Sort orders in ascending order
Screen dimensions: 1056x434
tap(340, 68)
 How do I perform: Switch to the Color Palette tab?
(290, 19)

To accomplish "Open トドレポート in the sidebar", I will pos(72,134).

● ● ● ● ●

▸ **INSTRUCTIONS FOR THE TASK**:
Could you convert the listing above into a Markdown table with the columns No. and Line, giving each non-blank line its own row?

▸ **THE RESPONSE**:
| No. | Line |
|---|---|
| 1 | Sort orders in ascending order |
| 2 | Screen dimensions: 1056x434 |
| 3 | tap(340, 68) |
| 4 |  How do I perform: Switch to the Color Palette tab? |
| 5 | (290, 19) |
| 6 | To accomplish "Open トドレポート in the sidebar", I will pos(72,134). |